Mais je me méfie des postures idéologiques…

 

Sans rentrer dans le débat aujourd’hui sur le mode de gestion (débat qui n’est pas limité à l’eau mais qu’on pourrait élargir au transport collectif ou aux pompes funèbres…)

 

On pourrait imaginer :

-      que le prix de l’eau soit symbolique pour les mètres cubes nécessaires aux fondamentaux de la vie domestique (hygiène, cuisine et boisson)

-      et que le coût soit ensuite majoré de manière à incorporer en quelque sorte la perte encaissée par l’exploitant sur les premiers mètres cubes.

  

Je constate qu’aujourd’hui, en dehors des 30 premiers mètres cubes facturés à un tarif préférentiel (choix des élus que je partage) le mode de tarification suit l’inverse de ce raisonnement puisque les industriels gros consommateurs d’eau bénéficient d’une tarification dégressive.

 

Pour terminer, je pense qu’il faut bien séparer les trois niveaux  d’intervention :

 

-      1er niveau : en amont, celui de la stratégie politique (autorité politique locale)

En France, 40 % de l’eau potable est déjà puisée dans les cours d’eau avec les coûts de traitement que cela mais 60 % est encore puisée dans les nappes comme chez nous, mais  une mauvaise gestion de la ressource (gaspillage , pollutions) peut nous obliger à traiter de plus en plus l’eau provenant des captages, ou aller chercher l’eau plus profondément ou encore à chercher de nouveaux captages.. avec bien entendu une répercussion sur le prix de l’eau,quel que soit le mode de gestion.

-      2e niveau : celui de l’exploitation (qui peut être public ou privé)
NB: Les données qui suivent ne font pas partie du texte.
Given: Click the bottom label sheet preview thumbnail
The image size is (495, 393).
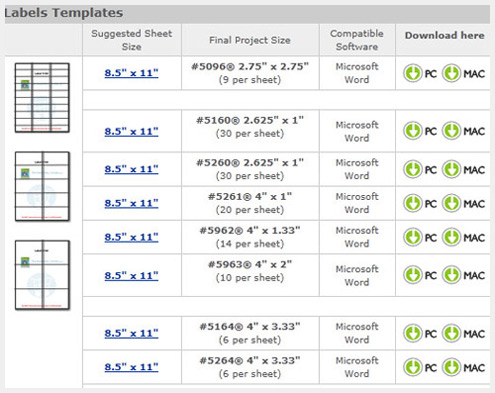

-      3e niveau : celui du contrôle et de l‘évaluation par une ingénierie de haut niveau, capable d’élaborer des critères de performance et d’être en mesure de les contrôler (évaluation (autorité politique locale).

 

 On constate d’ailleurs que les usagers, présents aux niveaux 2 et 3 au travers de la commission consultative des services publics locaux (obligatoire), sont absents en amont et qu’il y a là un manque manifeste sur le plan démocratique.